Interesting. In the artifacts there's also a 'control_files.tar'.
In that file, the PlayStoreTest control file says this:
ATTRIBUTES = "suite:bvt-perbuild, suite:bvt-arc"
Which is, of course, what should be everywhere.
,
Aug 26 2017
So this is the direct artifact from the minnie build I've been dissecting (as pointed to by the UploadPrebuilts stage): https://storage.cloud.google.com/chromeos-prebuilt/board/veyron_minnie/paladin-R62-9875.0.0-rc3/packages/chromeos-base/autotest-tests-cheets-0.0.1-r471.tbz2 That clearly contains the following: ... /usr/local/build/autotest/client/site_tests/cheets_PlayStoreTest/control /usr/local/build/autotest/client/site_tests/cheets_PlayStoreTest/test-cheets_PlayStoreTest.tar.bz2 ... Where the bare control file has the correct ATTRIBUTES, and the tarball contains the old contents (including the ATTRIBUTES from my comment #8).

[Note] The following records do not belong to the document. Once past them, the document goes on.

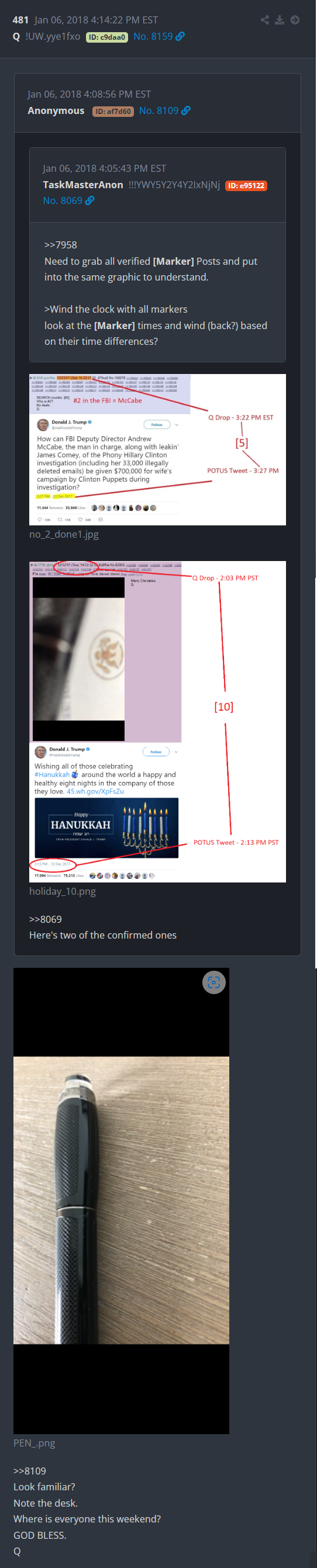The image size is (317, 1568).
Task: Click the link icon beside No. 8069
Action: (89, 200)
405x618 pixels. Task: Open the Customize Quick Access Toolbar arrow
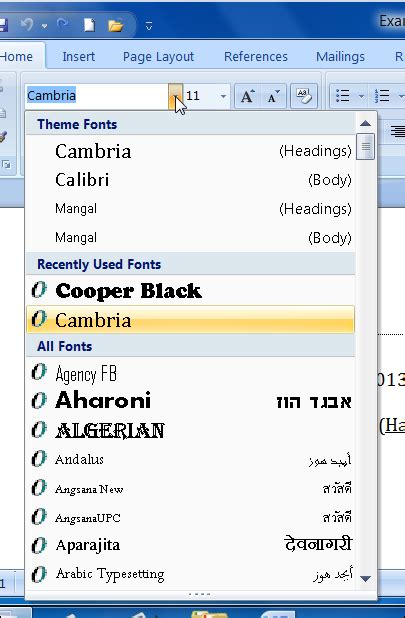click(x=149, y=26)
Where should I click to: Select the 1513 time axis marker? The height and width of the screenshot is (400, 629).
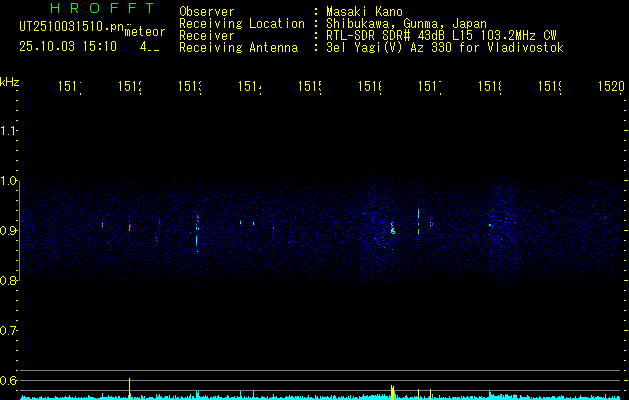pos(190,86)
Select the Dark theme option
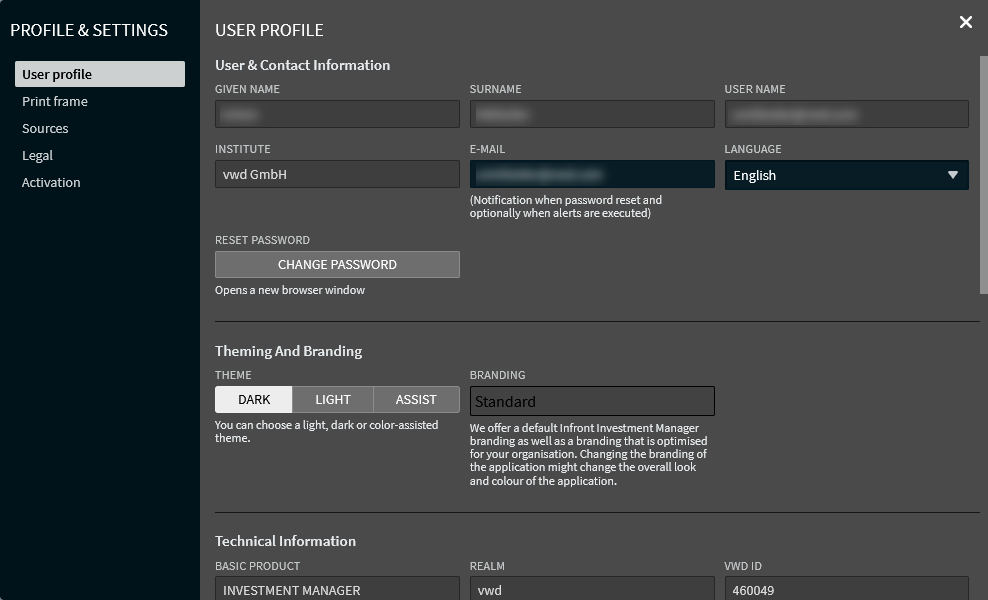The height and width of the screenshot is (600, 988). click(254, 399)
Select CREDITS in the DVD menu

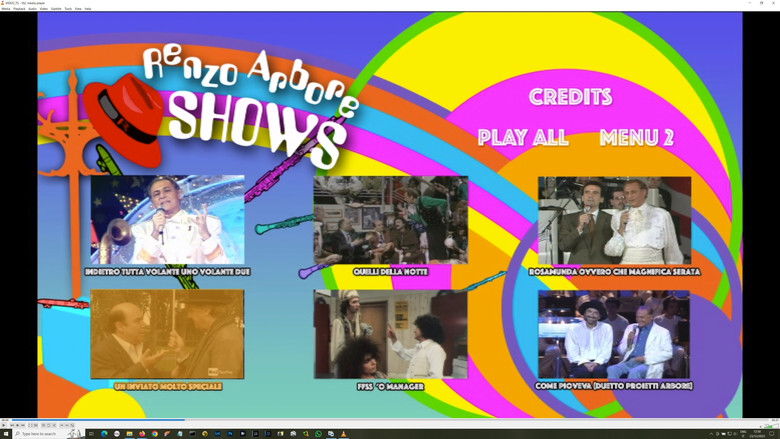(570, 97)
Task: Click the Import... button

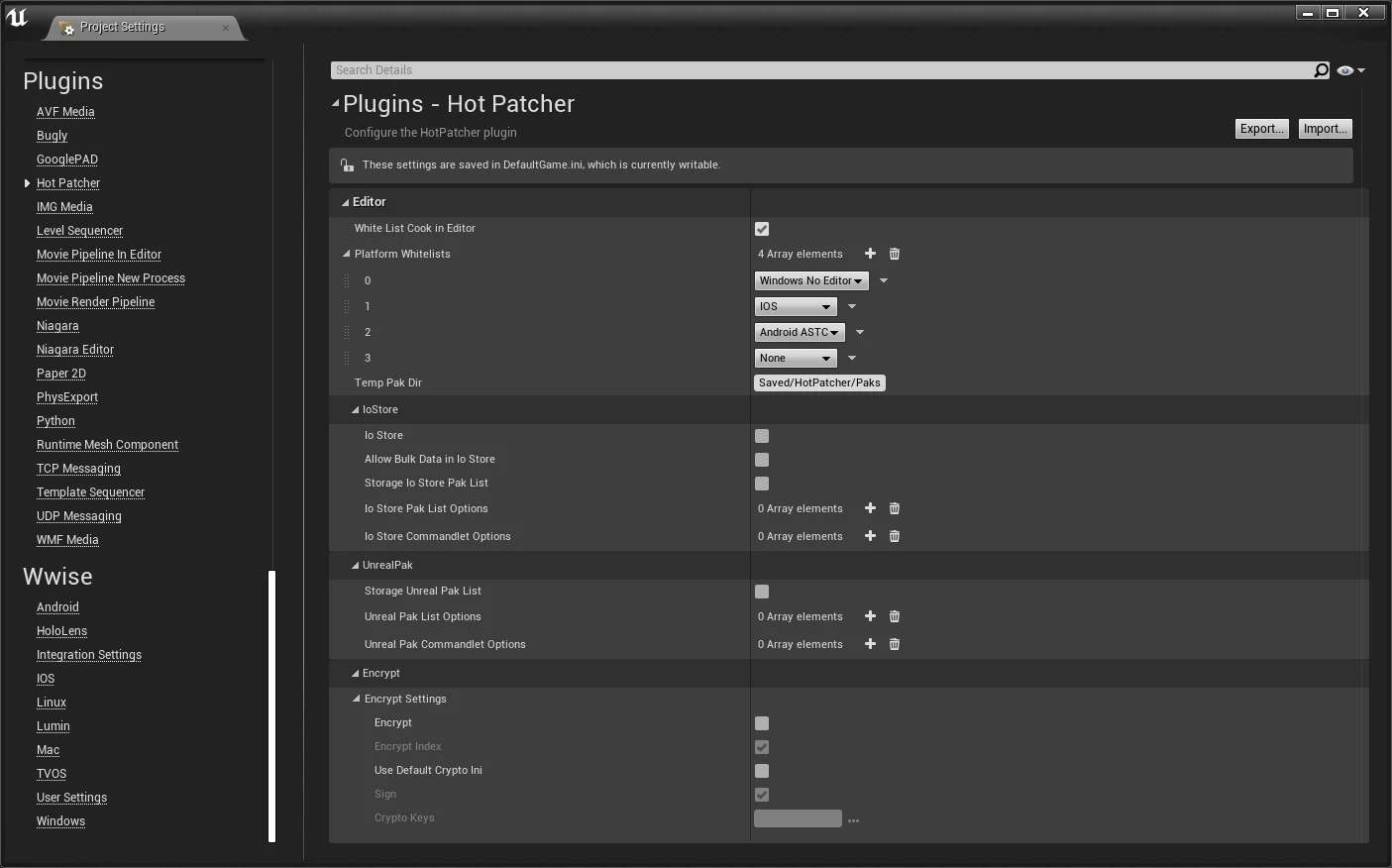Action: [x=1325, y=129]
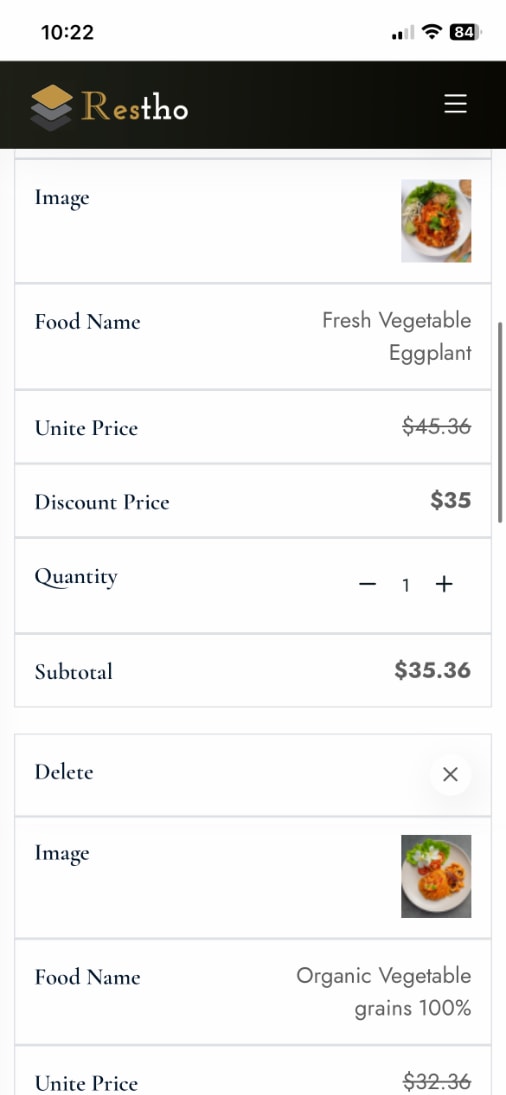This screenshot has width=506, height=1095.
Task: Tap the battery indicator in status bar
Action: click(x=465, y=32)
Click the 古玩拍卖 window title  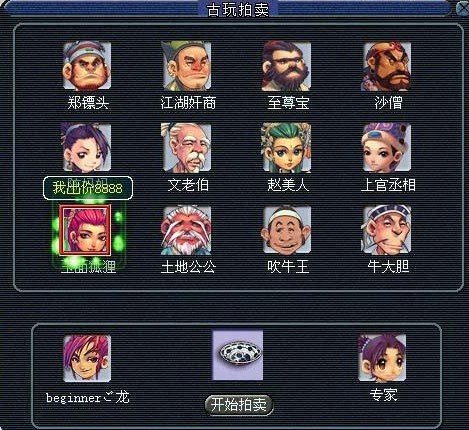coord(238,9)

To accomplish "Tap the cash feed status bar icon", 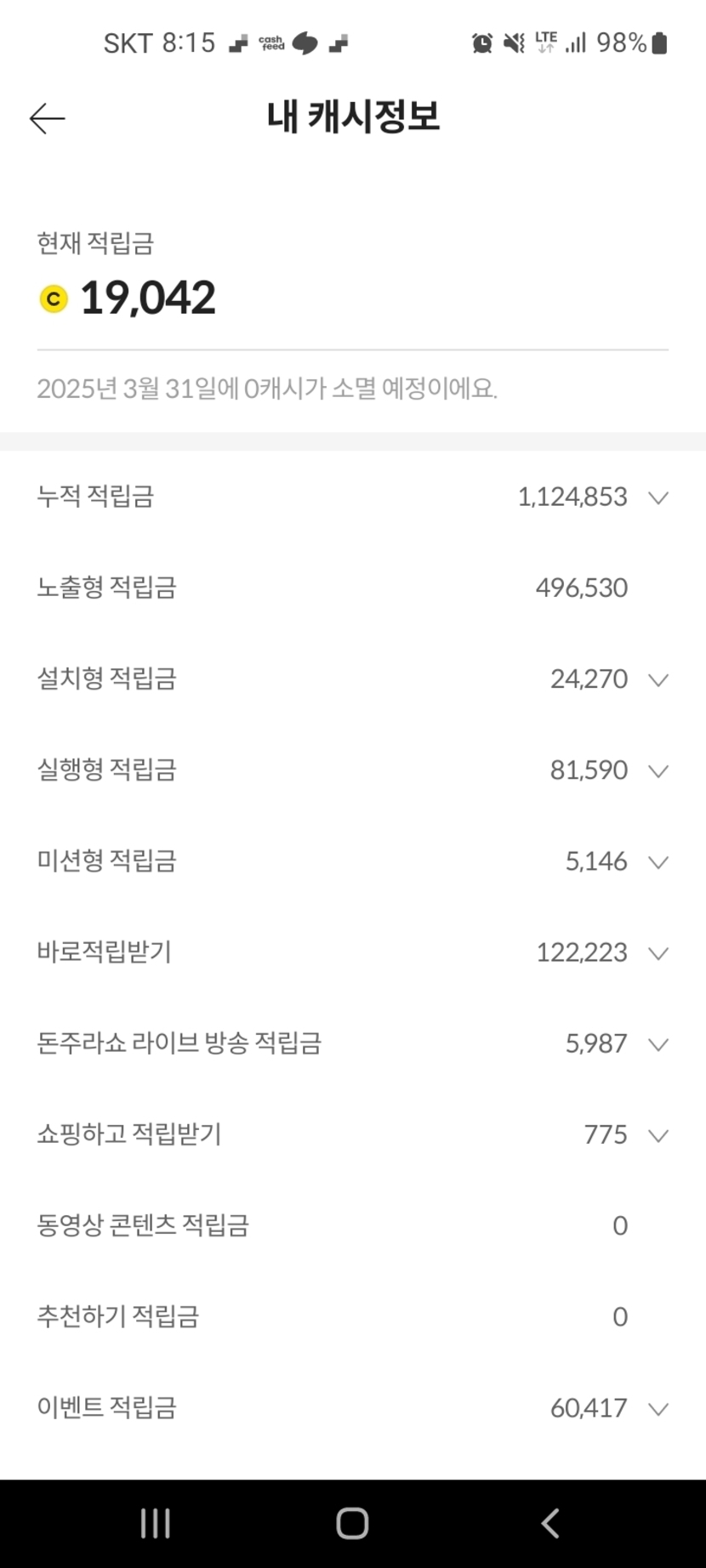I will tap(271, 43).
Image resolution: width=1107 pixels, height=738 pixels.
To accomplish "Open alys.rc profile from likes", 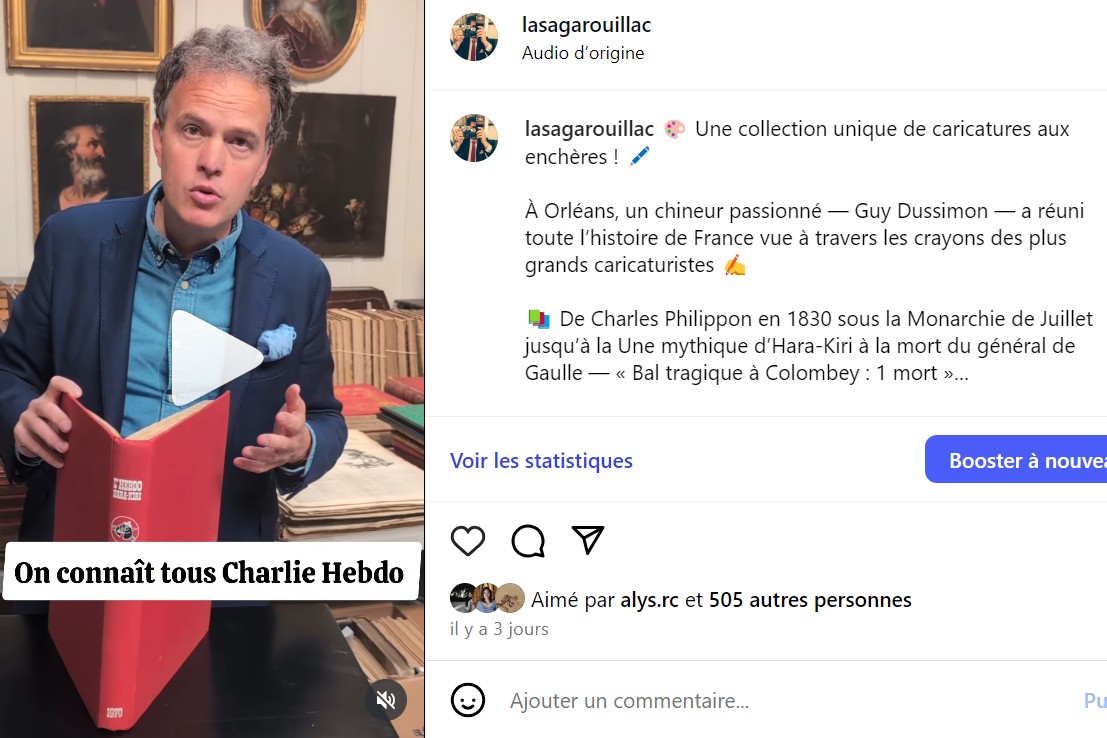I will point(649,600).
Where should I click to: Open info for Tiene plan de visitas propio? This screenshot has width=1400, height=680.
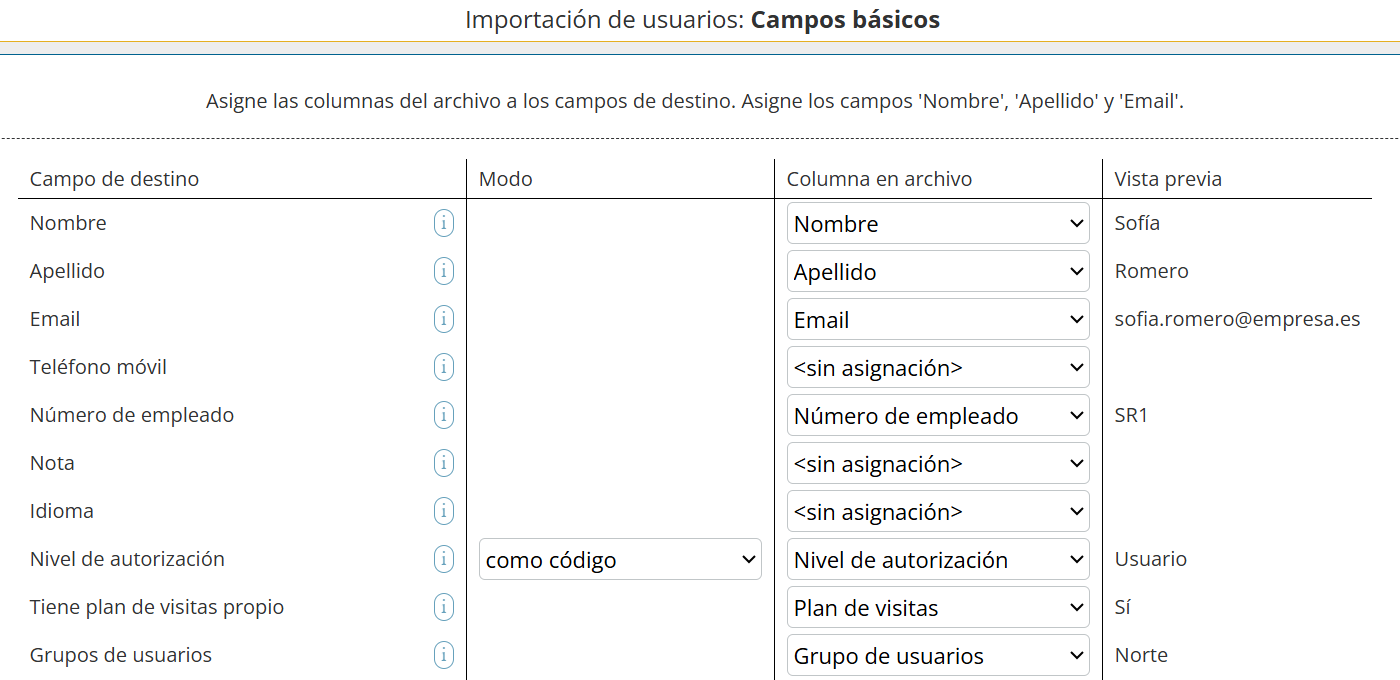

So there's definitely something screwy with the autotest tarball packaging in an uprev like this. This is sounding like the same terrain that Prashant was traversing with this change: https://chromium-review.googlesource.com/c/chromiumos/third_party/autotest/+/634627 Prashant, do you have any ideas here?
,
Aug 28 2017
+ new sheriffs I'm not planning to look into this more at the moment, but FYI it's probably still a problem.
,
Aug 28 2017
,
Aug 28 2017
pmalani@ are you investigating this?
,
Aug 29 2017
Just saw this (I don't check @chromium.org that often and mail forwarding isn't set up). This has been an ongoing problem (once every 3-4 weeks). Basically either one of the following is happening: - New artifacts aren't getting uploaded (i.e the logic which checks whether we should upload the new artifact is wrong) - The newly uploaded artifacts aren't visible to wherever the tests are being run. Some questions: - How does the test pull the artifact? - Does it refer to a specific version number? - Or does it simply ask for the "latest" artifact? Earlier, *every* autotest package got upreved always whenever there was a check in to autotest, so it could well be that this issue was always there, but got hidden because uprevs of every autotest package kept happening. I frankly have no idea where the uploader script runs. Unless I can see the output of that, I don't have any ideas about debugging this. If someone knows where the upload stage script runs (i.e the autotest_pkg_postinst() invocation during which packager.py --upload runs), please provide that link. If not, can only recommend disabling both the uprev logic and the packager changes (and not bother with switching it on again, since this is recurring problem).
,
Aug 29 2017
BTW, is this still a problem? Assigning to sheriffs for a response.
,
Aug 29 2017
,
Aug 29 2017
The nature of the problem is such that it will occur rarely, and
will be detected even less, because usually, it won't cause
failures. So, we have no good way to determine if it's still
happening, but failures are almost certain to still be possible:
* The problem didn't happen by accident, so there must be a
bug somewhere.
* No one's done anything to fix such a bug.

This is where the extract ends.